What is required:
Lines to return, exactly: from the line with "Select the E-commerce platform project field" to the line with "Task: Click the 创建图表 button" in the entries below, both included.

Information shown Block Start

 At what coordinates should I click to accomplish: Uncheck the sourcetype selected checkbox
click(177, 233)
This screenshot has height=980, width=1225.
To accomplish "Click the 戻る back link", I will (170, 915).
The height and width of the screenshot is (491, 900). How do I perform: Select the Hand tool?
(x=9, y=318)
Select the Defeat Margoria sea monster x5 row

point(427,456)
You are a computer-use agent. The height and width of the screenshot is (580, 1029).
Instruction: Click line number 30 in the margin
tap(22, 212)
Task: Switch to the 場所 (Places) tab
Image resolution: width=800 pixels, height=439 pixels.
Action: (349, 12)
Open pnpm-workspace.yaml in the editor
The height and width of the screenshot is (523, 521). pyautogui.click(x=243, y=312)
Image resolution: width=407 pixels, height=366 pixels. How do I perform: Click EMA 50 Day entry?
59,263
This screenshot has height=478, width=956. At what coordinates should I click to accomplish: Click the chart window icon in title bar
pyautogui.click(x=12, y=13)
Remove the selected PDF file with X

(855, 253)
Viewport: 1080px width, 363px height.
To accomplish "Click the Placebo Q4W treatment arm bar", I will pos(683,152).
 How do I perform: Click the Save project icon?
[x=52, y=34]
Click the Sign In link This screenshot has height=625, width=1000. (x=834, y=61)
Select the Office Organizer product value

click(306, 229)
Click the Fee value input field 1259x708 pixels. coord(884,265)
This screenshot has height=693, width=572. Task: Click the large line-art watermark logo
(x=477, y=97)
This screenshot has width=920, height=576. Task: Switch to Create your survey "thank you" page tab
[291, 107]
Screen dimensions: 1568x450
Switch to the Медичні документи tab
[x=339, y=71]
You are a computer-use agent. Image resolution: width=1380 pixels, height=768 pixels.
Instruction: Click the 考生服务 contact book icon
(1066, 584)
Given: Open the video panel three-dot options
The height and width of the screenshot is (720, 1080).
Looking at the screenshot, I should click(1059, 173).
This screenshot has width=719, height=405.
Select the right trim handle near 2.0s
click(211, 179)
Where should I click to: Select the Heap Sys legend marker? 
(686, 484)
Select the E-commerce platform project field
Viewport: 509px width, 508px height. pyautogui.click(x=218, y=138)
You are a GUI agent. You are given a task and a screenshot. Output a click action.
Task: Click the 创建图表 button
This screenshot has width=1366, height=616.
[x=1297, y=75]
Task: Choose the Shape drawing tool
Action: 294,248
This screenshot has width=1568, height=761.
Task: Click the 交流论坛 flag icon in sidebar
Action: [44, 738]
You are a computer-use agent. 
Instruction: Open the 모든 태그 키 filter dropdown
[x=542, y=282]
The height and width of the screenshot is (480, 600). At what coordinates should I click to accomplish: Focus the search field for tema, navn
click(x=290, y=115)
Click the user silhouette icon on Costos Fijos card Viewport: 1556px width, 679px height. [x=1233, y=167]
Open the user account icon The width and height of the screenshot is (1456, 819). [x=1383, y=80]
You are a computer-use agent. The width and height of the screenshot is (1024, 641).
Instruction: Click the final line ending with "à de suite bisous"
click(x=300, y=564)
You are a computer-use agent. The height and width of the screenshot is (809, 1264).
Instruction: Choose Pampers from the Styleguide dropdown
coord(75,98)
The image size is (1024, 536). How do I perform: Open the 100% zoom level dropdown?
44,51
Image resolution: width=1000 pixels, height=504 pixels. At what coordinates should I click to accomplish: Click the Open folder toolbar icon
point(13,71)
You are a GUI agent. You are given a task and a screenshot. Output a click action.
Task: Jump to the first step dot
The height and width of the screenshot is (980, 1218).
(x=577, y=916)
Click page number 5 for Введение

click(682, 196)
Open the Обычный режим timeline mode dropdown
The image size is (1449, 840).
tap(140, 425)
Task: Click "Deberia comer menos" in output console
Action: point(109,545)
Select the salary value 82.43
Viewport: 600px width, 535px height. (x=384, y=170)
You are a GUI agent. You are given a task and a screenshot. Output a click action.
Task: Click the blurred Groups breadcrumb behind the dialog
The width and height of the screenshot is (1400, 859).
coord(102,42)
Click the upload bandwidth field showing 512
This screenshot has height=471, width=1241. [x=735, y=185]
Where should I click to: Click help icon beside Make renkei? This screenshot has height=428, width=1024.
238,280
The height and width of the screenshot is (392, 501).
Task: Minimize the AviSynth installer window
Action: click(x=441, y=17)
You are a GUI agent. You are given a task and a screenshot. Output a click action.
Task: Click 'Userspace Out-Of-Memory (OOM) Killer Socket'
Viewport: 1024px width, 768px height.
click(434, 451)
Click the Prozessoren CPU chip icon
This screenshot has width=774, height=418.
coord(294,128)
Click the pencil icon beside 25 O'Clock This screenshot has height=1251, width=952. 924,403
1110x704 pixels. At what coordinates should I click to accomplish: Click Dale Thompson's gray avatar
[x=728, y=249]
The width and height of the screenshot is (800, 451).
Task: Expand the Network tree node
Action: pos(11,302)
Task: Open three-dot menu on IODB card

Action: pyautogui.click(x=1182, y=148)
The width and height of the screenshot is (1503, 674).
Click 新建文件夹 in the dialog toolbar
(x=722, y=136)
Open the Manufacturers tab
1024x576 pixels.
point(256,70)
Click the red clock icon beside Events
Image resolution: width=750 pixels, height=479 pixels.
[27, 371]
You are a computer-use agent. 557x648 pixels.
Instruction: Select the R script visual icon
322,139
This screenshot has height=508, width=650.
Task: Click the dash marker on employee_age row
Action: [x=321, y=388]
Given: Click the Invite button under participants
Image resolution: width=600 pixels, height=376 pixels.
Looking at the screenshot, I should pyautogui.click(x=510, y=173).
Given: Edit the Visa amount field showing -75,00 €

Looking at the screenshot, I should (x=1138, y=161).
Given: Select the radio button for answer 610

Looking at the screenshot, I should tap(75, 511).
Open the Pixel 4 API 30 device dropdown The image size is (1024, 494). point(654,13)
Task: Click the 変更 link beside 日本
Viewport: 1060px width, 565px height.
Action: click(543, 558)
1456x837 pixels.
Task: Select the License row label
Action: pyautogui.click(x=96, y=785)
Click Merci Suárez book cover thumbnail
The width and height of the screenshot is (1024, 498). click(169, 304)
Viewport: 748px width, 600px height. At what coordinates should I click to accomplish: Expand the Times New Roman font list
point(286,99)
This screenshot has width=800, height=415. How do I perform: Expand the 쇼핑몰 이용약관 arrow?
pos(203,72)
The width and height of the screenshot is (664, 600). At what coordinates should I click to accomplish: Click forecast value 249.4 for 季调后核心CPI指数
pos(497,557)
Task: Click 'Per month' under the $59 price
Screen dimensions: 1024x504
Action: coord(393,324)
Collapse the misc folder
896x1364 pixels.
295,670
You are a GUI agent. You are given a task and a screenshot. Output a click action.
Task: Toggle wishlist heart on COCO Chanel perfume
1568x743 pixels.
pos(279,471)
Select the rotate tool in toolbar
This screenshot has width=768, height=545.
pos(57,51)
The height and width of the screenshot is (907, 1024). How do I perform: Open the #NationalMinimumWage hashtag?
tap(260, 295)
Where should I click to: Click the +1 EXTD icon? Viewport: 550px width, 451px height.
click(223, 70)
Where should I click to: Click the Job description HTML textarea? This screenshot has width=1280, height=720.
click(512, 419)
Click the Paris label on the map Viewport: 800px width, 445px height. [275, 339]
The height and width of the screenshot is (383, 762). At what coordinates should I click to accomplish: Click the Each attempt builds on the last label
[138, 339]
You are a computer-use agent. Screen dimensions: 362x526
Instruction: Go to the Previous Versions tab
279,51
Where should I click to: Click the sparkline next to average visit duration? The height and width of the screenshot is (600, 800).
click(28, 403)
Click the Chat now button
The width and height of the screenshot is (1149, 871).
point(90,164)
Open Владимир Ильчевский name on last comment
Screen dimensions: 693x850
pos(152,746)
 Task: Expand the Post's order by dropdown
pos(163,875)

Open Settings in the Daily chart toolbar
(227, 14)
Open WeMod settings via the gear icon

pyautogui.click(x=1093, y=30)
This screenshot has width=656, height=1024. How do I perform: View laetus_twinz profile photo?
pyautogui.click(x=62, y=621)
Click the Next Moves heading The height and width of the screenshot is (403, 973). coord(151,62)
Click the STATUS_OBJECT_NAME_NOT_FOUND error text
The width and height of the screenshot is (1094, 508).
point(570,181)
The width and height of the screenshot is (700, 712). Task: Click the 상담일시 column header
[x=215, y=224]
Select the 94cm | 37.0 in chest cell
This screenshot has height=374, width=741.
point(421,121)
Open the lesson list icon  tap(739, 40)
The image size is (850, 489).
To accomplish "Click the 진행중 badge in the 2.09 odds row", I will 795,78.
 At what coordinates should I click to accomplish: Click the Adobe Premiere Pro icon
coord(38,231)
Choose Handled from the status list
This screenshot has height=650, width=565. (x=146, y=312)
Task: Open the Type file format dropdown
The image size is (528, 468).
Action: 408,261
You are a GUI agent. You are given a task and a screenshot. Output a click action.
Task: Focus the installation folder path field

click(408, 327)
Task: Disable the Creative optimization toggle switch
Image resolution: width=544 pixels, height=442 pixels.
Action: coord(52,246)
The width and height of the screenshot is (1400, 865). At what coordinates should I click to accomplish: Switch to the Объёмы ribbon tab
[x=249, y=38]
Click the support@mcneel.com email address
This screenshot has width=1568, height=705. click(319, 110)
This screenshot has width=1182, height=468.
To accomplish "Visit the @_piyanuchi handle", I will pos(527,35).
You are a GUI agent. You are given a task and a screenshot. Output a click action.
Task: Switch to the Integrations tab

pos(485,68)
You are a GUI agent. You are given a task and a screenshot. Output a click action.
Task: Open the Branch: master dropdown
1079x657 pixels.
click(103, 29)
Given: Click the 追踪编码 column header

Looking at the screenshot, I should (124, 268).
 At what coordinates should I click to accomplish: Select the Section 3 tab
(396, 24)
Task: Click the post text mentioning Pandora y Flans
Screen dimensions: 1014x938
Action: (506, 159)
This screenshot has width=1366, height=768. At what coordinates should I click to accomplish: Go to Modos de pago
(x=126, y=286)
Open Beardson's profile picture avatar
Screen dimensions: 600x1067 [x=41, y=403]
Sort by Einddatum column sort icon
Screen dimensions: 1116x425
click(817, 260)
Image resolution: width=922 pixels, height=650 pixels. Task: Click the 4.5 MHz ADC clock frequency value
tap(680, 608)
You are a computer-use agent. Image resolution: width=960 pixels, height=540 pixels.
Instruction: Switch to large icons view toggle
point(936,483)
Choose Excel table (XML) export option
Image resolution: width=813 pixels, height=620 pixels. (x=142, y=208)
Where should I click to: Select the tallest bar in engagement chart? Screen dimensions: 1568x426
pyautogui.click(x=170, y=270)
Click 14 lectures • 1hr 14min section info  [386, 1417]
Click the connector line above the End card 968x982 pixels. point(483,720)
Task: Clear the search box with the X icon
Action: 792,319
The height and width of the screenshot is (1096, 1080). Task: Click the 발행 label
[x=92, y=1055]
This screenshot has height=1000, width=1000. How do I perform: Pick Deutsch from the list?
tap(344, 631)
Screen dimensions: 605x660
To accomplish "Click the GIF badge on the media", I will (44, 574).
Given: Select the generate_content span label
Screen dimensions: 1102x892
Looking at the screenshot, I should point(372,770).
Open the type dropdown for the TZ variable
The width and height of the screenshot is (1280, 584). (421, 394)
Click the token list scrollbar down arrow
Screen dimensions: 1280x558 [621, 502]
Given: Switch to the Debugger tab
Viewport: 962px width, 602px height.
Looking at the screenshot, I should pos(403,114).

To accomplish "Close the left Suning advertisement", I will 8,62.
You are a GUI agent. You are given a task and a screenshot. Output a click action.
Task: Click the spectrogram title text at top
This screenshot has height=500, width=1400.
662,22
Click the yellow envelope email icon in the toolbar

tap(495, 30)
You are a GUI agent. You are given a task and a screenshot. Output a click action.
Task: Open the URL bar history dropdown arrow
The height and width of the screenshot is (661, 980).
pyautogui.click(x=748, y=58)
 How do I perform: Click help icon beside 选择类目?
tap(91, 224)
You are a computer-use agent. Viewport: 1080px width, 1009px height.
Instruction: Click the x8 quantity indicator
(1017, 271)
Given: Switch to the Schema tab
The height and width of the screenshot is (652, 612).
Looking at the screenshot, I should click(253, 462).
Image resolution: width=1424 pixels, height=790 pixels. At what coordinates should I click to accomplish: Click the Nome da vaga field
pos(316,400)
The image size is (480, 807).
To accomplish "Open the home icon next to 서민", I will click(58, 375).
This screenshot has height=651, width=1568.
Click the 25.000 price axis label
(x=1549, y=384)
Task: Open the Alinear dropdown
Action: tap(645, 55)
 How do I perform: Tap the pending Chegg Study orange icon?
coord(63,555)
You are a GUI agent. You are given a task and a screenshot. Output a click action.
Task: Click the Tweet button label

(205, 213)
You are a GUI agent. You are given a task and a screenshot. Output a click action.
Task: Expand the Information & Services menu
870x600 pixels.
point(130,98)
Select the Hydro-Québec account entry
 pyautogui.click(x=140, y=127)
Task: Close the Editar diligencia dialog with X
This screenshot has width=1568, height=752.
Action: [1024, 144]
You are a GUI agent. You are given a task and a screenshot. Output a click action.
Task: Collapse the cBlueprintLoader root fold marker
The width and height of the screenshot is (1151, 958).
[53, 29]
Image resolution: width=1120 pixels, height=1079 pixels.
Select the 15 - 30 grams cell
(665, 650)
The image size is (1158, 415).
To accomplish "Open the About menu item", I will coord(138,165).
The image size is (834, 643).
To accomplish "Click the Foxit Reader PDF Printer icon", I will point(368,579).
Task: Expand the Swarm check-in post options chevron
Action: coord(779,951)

Information shown Block End

Solution to this problem:
Select the E-commerce platform project field
Viewport: 509px width, 508px height. pyautogui.click(x=218, y=138)
You are a GUI agent. You are given a task and a screenshot. Output a click action.
Task: Click the 创建图表 button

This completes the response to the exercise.